I always end up at the store behind people who’ve never been to a store.
Face ID always wanting me to suppress my emotions this is a toxic relationship
My kids asked me how to spell desert and dessert so I told them to type it both ways and see what emojis pop up
A cannibal passes a Girl Scout cookie stand. “How many girl scouts are these cookies made of?” he asks with a large smile on his face.
Wife: Been a long time since we went on a vacation.
Me: Great idea. Where do you wanna go?
Wife: Some place romantic. Paris.
Me: Ok. And I’ll go to Thailand.
I fed my dogs spaghetti so they could kiss, but instead they’re growling over a cold meatball and not sitting still for my painting.
*packs 12 books to read on vacation*
im gona read so much i cant wait
[1 wk later]
*opens suitcase*
*somhow has 16 unread books now*
wat the
BOB THE BUILDER: Can we fi-
MACGYVER: Done.
Recreational running is the muggle equivalent of drinking unicorn blood. Sure, you’ll probably live longer, but at a terrible price.
Thanks Autocorrect, I did want to bang her braids out.

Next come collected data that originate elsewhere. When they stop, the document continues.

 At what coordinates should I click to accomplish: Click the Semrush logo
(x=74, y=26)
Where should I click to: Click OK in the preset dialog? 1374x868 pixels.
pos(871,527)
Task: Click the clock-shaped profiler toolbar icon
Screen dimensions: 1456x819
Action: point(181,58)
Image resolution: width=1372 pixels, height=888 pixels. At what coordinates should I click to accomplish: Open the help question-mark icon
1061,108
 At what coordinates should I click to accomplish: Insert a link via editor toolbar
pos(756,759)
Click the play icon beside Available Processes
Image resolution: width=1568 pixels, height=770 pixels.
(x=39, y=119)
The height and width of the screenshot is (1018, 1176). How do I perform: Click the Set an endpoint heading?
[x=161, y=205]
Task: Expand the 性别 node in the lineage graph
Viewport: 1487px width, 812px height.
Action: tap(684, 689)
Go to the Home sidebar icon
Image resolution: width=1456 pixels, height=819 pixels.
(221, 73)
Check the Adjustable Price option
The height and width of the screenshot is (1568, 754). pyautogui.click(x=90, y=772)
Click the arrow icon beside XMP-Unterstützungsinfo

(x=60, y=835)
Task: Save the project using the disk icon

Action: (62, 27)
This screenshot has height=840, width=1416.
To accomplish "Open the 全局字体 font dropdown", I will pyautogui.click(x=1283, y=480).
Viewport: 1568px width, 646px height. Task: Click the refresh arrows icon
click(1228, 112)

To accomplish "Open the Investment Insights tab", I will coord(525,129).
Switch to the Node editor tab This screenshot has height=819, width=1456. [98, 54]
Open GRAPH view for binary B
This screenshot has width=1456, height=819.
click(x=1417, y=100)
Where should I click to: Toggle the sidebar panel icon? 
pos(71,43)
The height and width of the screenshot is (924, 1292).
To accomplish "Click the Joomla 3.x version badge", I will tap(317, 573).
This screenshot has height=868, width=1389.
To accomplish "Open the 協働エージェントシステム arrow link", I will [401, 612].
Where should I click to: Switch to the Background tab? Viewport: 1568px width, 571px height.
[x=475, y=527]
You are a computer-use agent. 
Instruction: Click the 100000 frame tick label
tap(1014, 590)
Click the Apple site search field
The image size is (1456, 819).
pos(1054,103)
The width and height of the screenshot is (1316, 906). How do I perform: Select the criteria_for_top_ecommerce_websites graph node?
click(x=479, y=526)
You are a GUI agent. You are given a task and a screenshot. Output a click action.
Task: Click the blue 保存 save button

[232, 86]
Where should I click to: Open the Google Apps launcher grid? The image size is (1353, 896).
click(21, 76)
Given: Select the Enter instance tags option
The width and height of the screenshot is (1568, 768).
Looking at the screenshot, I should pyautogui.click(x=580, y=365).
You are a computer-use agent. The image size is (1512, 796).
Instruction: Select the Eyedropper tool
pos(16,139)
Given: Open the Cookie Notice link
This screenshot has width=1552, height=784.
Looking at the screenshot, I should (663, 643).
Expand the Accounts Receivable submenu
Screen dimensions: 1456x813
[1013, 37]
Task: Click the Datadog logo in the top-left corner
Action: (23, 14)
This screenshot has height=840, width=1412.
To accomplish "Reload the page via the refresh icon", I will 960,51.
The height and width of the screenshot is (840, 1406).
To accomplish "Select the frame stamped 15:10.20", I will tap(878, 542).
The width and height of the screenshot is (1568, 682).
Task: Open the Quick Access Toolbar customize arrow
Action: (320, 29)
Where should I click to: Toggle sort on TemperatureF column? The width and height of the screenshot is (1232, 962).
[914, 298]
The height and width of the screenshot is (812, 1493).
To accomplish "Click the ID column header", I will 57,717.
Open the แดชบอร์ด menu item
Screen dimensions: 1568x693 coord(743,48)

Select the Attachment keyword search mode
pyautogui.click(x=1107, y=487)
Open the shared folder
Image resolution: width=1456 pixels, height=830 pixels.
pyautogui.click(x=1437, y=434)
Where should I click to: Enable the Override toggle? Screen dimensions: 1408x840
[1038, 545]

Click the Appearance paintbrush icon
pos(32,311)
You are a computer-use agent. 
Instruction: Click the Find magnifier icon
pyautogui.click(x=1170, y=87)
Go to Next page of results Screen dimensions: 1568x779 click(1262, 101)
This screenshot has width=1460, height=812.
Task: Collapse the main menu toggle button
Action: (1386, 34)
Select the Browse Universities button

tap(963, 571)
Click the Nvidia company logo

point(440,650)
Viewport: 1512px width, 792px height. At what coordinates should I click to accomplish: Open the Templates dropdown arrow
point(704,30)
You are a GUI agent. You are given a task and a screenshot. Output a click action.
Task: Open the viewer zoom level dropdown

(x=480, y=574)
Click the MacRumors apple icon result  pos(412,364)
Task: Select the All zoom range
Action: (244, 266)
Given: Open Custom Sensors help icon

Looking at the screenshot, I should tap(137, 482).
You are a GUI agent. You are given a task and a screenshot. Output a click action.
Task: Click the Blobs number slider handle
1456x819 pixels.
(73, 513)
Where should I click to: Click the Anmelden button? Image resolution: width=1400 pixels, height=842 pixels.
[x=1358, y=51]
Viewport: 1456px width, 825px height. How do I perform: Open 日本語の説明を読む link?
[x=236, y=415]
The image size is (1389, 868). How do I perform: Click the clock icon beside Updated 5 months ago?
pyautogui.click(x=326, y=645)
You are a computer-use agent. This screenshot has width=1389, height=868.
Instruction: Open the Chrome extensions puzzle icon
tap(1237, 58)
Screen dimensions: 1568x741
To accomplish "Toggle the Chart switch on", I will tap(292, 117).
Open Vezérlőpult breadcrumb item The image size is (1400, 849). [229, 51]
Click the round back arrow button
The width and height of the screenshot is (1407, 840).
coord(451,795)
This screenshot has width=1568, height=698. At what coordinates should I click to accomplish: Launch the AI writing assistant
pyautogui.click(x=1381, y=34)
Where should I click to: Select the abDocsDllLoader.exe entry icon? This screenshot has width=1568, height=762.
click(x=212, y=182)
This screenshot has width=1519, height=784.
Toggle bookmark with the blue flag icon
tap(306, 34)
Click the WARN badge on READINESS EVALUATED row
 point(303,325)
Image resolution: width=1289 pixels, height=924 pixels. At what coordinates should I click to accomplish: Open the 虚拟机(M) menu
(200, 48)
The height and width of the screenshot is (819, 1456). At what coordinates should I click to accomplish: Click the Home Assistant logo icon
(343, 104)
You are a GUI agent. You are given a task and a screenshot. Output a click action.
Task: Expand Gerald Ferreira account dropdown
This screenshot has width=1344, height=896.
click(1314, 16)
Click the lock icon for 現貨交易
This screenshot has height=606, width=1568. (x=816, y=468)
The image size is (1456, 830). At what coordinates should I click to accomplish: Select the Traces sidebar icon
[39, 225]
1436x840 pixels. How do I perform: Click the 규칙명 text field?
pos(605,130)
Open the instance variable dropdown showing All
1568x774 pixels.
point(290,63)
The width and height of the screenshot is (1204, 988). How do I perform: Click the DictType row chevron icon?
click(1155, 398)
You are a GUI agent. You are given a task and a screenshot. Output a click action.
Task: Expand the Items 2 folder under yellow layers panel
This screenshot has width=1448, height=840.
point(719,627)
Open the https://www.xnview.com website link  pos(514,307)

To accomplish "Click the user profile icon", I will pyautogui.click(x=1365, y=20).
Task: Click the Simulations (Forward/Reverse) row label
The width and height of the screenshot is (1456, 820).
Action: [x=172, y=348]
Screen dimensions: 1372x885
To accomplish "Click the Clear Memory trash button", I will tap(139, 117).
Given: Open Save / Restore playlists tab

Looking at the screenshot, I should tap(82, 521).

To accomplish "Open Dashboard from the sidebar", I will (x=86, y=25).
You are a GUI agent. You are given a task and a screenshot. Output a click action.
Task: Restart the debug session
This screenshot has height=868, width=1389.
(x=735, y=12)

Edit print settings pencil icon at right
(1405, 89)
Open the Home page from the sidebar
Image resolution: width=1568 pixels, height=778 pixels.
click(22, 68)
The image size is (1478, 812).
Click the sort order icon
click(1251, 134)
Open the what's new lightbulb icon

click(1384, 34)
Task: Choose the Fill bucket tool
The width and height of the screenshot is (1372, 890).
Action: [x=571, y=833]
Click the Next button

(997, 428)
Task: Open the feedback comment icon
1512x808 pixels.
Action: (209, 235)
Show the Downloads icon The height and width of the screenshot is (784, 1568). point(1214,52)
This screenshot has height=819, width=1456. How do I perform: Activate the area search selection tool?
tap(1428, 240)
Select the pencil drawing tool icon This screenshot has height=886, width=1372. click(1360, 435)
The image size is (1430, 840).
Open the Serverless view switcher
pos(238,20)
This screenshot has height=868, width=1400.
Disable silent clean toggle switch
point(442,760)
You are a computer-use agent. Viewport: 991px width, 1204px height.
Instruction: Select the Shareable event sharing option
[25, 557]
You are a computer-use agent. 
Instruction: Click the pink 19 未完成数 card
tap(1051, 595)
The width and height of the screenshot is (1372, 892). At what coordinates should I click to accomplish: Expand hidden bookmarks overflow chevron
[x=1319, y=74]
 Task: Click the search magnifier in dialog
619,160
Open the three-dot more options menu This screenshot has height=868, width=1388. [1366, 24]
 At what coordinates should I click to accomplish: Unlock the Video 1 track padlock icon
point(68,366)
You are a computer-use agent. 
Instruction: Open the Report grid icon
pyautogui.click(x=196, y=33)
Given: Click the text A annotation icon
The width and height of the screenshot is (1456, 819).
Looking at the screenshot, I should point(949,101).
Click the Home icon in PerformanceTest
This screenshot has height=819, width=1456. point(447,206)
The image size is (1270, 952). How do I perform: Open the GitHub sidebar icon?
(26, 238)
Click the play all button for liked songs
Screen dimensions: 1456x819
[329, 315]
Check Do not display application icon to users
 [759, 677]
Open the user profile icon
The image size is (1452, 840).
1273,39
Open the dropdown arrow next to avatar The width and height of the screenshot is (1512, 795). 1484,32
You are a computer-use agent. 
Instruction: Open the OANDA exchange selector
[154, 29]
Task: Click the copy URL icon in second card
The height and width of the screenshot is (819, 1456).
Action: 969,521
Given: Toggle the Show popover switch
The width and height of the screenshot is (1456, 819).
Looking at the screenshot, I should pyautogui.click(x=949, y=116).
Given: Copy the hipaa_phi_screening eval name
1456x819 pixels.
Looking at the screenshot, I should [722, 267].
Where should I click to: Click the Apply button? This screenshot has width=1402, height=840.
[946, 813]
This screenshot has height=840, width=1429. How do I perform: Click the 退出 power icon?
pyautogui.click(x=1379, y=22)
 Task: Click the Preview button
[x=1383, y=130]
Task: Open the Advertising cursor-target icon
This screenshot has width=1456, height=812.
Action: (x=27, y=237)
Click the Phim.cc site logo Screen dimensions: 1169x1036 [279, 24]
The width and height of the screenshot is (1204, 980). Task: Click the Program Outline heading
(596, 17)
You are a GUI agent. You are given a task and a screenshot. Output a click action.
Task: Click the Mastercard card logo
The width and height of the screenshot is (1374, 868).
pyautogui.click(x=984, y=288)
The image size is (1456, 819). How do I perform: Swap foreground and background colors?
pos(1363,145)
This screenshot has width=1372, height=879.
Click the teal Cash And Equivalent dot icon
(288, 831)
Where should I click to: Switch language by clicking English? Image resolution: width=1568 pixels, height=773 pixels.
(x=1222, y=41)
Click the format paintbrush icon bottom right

If you had to decide between being fat and rich or poor and skinny, what bridge would you sleep under?
I am in my truest form when the food comes at a restaurant and I side-eye plates, suspicious that everyone got more fries than I did.
*literally any business fails*
journalist: ahh yes, the millennials
I don’t throw anything out anymore I just go to TGIFriday’s once a month and glue more shit to the wall no one notices try it
My cat walks down the steps in front of me like he’s the beneficiary of my life insurance.
Love how you can tuck a kid in normally and come back 20 minutes later and find their leg over their head, their foot in their mouth and their pajamas on the floor
*brings cake to bed for an after sex treat*
Me: want a piece?
Her: wrong, whole.
I finally found a machine at work that I like: the coffee machine.
Me handing covered dish to hostess: sorry I’m late I got sidetracked
Her: our cookout was 2 weeks ago
My son said that he was bored so I told him he could vacuum, dust or clean the kitchen & Oh! Look at that!
He’s nowhere to be found.
Please, sir. Your gold chain is too arousing.
Life lesson: do not tile your kitchen floor the same colour as a Cheerio
I accidentally had two energy drinks today and now my house is decorated for Christmas.
*walks into work with massive bruise on cheek*
Co-worker: omg what happened
Me: *thinks back to dropping phone on my face* uh, mugged
You got your ducks in a row. I got my monkeys in a wheelbarrow. We are not the same.
Pinterest recipe so long that it’s now a limited series on Netflix.
Just seen a really sad documentary on the telly about a guy who works 60 hours a week crushing drink cans. It was soda pressing.
Born on February 29th of a leap year, I can’t legally drink till I’m 84.